◆ PROBLEM REQUIREMENTS:
Line by line, output the data that follows exactly as written.

━━━━━ AVAILABLE DATA

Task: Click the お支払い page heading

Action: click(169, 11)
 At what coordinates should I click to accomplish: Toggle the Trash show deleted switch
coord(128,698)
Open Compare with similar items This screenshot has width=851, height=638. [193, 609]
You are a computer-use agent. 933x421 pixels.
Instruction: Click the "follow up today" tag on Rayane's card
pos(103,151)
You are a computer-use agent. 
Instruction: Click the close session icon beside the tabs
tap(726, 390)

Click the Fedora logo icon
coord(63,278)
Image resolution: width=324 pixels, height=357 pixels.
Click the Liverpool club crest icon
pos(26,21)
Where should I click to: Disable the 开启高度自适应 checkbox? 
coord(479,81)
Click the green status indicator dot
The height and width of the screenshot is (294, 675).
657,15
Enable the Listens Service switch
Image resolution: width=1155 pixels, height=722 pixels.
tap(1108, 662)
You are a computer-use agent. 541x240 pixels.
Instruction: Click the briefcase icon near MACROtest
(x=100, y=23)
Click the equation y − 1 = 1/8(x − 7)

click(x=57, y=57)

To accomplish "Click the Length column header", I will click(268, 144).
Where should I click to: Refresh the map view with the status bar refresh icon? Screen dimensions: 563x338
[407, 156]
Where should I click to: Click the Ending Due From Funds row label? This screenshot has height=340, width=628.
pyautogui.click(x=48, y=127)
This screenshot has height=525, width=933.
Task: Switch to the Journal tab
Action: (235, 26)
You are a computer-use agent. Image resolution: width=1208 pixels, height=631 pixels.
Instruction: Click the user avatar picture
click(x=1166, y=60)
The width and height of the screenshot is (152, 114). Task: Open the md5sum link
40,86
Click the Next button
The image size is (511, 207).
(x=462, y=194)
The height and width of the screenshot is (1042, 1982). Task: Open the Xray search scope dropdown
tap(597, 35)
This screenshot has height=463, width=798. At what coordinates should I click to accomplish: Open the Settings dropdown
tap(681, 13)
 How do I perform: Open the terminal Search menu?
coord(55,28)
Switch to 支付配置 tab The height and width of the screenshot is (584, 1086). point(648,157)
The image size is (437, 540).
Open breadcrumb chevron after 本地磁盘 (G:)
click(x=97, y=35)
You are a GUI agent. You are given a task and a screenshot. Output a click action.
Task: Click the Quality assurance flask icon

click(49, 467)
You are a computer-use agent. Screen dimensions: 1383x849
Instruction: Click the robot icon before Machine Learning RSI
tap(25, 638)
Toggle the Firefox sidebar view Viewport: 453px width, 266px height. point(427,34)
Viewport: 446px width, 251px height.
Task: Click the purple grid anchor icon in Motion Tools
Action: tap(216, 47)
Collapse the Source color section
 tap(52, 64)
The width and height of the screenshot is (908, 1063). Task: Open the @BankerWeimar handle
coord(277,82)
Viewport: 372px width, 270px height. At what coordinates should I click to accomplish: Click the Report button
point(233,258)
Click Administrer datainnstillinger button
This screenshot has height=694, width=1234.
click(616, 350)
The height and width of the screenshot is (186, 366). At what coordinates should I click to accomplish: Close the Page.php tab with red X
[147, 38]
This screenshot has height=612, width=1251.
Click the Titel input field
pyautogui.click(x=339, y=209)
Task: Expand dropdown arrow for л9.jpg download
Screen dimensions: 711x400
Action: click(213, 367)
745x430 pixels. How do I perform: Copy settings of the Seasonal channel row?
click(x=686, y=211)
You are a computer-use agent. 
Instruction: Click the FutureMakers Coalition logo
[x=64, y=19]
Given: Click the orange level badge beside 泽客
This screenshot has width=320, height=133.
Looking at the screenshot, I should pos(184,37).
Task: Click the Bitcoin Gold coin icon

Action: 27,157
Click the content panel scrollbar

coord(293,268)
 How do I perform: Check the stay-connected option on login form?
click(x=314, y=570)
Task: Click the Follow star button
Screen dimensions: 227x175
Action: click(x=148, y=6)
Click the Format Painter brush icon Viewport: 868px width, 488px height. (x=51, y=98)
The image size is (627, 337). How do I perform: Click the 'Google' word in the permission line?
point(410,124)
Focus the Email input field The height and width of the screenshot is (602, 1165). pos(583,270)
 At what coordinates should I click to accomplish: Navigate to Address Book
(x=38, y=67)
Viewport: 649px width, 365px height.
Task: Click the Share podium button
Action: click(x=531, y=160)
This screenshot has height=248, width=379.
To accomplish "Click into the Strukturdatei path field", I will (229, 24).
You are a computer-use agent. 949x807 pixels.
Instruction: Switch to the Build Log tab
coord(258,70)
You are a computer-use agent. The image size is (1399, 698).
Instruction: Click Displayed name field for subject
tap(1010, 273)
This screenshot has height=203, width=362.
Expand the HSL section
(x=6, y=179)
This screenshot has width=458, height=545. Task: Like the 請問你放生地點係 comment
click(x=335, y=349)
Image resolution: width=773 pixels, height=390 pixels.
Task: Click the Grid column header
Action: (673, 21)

━━━━━━━━━━

◆ RESULT OF THE EXERCISE:
Task: Click the お支払い page heading

Action: click(169, 11)
 At what coordinates should I click to accomplish: Toggle the Trash show deleted switch
coord(128,698)
Open Compare with similar items This screenshot has width=851, height=638. [193, 609]
You are a computer-use agent. 933x421 pixels.
Instruction: Click the "follow up today" tag on Rayane's card
pos(103,151)
You are a computer-use agent. 
Instruction: Click the close session icon beside the tabs
tap(726, 390)

Click the Fedora logo icon
coord(63,278)
Image resolution: width=324 pixels, height=357 pixels.
Click the Liverpool club crest icon
pos(26,21)
Where should I click to: Disable the 开启高度自适应 checkbox? 
coord(479,81)
Click the green status indicator dot
The height and width of the screenshot is (294, 675).
657,15
Enable the Listens Service switch
Image resolution: width=1155 pixels, height=722 pixels.
tap(1108, 662)
You are a computer-use agent. 541x240 pixels.
Instruction: Click the briefcase icon near MACROtest
(x=100, y=23)
Click the equation y − 1 = 1/8(x − 7)

click(x=57, y=57)

To accomplish "Click the Length column header", I will click(268, 144).
Where should I click to: Refresh the map view with the status bar refresh icon? Screen dimensions: 563x338
[407, 156]
Where should I click to: Click the Ending Due From Funds row label? This screenshot has height=340, width=628.
pyautogui.click(x=48, y=127)
This screenshot has height=525, width=933.
Task: Switch to the Journal tab
Action: (235, 26)
You are a computer-use agent. Image resolution: width=1208 pixels, height=631 pixels.
Instruction: Click the user avatar picture
click(x=1166, y=60)
The width and height of the screenshot is (152, 114). Task: Open the md5sum link
40,86
Click the Next button
The image size is (511, 207).
(x=462, y=194)
The height and width of the screenshot is (1042, 1982). Task: Open the Xray search scope dropdown
tap(597, 35)
This screenshot has height=463, width=798. At what coordinates should I click to accomplish: Open the Settings dropdown
tap(681, 13)
 How do I perform: Open the terminal Search menu?
coord(55,28)
Switch to 支付配置 tab The height and width of the screenshot is (584, 1086). point(648,157)
The image size is (437, 540).
Open breadcrumb chevron after 本地磁盘 (G:)
click(x=97, y=35)
You are a GUI agent. You are given a task and a screenshot. Output a click action.
Task: Click the Quality assurance flask icon

click(49, 467)
You are a computer-use agent. Screen dimensions: 1383x849
Instruction: Click the robot icon before Machine Learning RSI
tap(25, 638)
Toggle the Firefox sidebar view Viewport: 453px width, 266px height. point(427,34)
Viewport: 446px width, 251px height.
Task: Click the purple grid anchor icon in Motion Tools
Action: tap(216, 47)
Collapse the Source color section
 tap(52, 64)
The width and height of the screenshot is (908, 1063). Task: Open the @BankerWeimar handle
coord(277,82)
Viewport: 372px width, 270px height. At what coordinates should I click to accomplish: Click the Report button
point(233,258)
Click Administrer datainnstillinger button
This screenshot has height=694, width=1234.
click(616, 350)
The height and width of the screenshot is (186, 366). At what coordinates should I click to accomplish: Close the Page.php tab with red X
[147, 38]
This screenshot has height=612, width=1251.
Click the Titel input field
pyautogui.click(x=339, y=209)
Task: Expand dropdown arrow for л9.jpg download
Screen dimensions: 711x400
Action: click(213, 367)
745x430 pixels. How do I perform: Copy settings of the Seasonal channel row?
click(x=686, y=211)
You are a computer-use agent. 
Instruction: Click the FutureMakers Coalition logo
[x=64, y=19]
Given: Click the orange level badge beside 泽客
This screenshot has width=320, height=133.
Looking at the screenshot, I should pos(184,37).
Task: Click the Bitcoin Gold coin icon

Action: 27,157
Click the content panel scrollbar

coord(293,268)
 How do I perform: Check the stay-connected option on login form?
click(x=314, y=570)
Task: Click the Follow star button
Screen dimensions: 227x175
Action: click(x=148, y=6)
Click the Format Painter brush icon Viewport: 868px width, 488px height. (x=51, y=98)
The image size is (627, 337). How do I perform: Click the 'Google' word in the permission line?
point(410,124)
Focus the Email input field The height and width of the screenshot is (602, 1165). pos(583,270)
 At what coordinates should I click to accomplish: Navigate to Address Book
(x=38, y=67)
Viewport: 649px width, 365px height.
Task: Click the Share podium button
Action: click(x=531, y=160)
This screenshot has height=248, width=379.
To accomplish "Click into the Strukturdatei path field", I will (229, 24).
You are a computer-use agent. 949x807 pixels.
Instruction: Switch to the Build Log tab
coord(258,70)
You are a computer-use agent. The image size is (1399, 698).
Instruction: Click Displayed name field for subject
tap(1010, 273)
This screenshot has height=203, width=362.
Expand the HSL section
(x=6, y=179)
This screenshot has width=458, height=545. Task: Like the 請問你放生地點係 comment
click(x=335, y=349)
Image resolution: width=773 pixels, height=390 pixels.
Task: Click the Grid column header
Action: (673, 21)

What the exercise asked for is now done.